Saved data entries
------------

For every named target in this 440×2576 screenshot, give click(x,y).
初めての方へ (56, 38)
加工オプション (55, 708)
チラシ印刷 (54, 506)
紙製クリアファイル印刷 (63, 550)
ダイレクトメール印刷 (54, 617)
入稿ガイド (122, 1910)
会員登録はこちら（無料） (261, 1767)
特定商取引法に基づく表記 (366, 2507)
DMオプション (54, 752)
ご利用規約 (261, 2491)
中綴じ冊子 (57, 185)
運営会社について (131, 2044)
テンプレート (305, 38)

------------

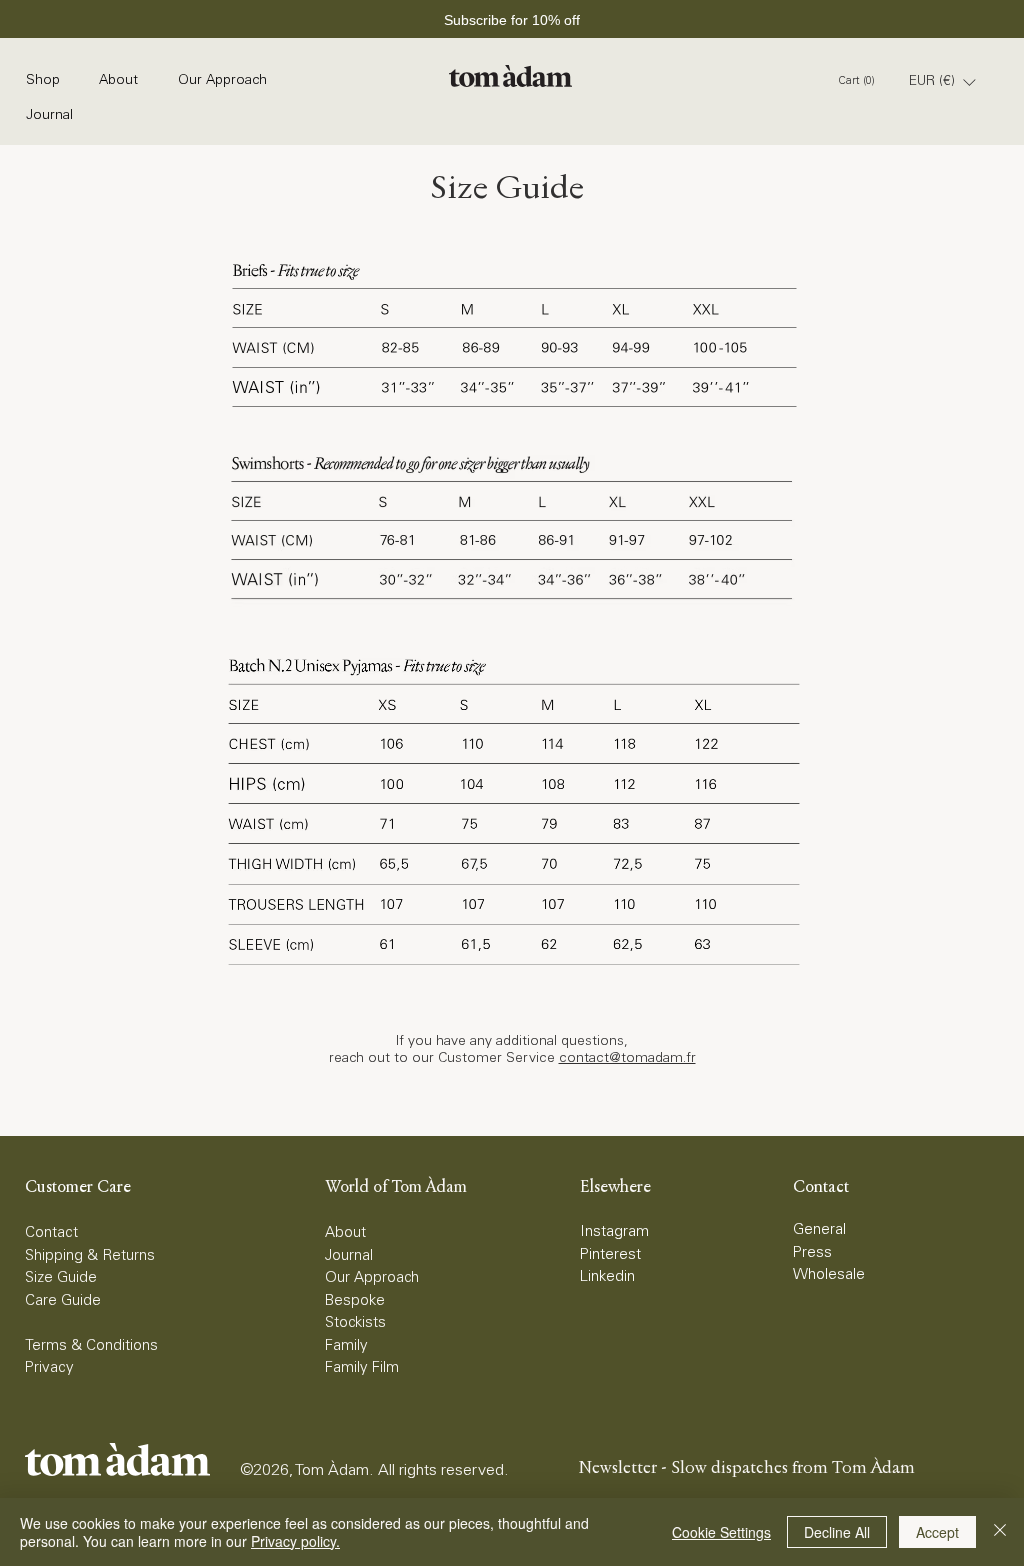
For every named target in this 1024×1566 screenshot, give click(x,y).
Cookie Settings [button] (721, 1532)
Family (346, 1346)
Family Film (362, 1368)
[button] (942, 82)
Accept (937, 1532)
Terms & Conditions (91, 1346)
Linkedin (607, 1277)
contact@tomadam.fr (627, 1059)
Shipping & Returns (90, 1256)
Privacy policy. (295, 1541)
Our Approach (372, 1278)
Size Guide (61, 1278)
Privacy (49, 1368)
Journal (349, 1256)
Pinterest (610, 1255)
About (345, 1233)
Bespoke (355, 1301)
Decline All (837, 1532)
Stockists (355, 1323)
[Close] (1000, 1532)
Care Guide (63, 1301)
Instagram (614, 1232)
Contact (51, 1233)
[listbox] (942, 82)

------------

From the records above, repeat exactly the lines from the one with "For every named target in this 440×2576" through the one with "テンプレート (305, 38)", both included.

For every named target in this 440×2576 screenshot, give click(x,y).
初めての方へ (56, 38)
加工オプション (55, 708)
チラシ印刷 (54, 506)
紙製クリアファイル印刷 (63, 550)
ダイレクトメール印刷 (54, 617)
入稿ガイド (122, 1910)
会員登録はこちら（無料） (261, 1767)
特定商取引法に基づく表記 (366, 2507)
DMオプション (54, 752)
ご利用規約 (261, 2491)
中綴じ冊子 (57, 185)
運営会社について (131, 2044)
テンプレート (305, 38)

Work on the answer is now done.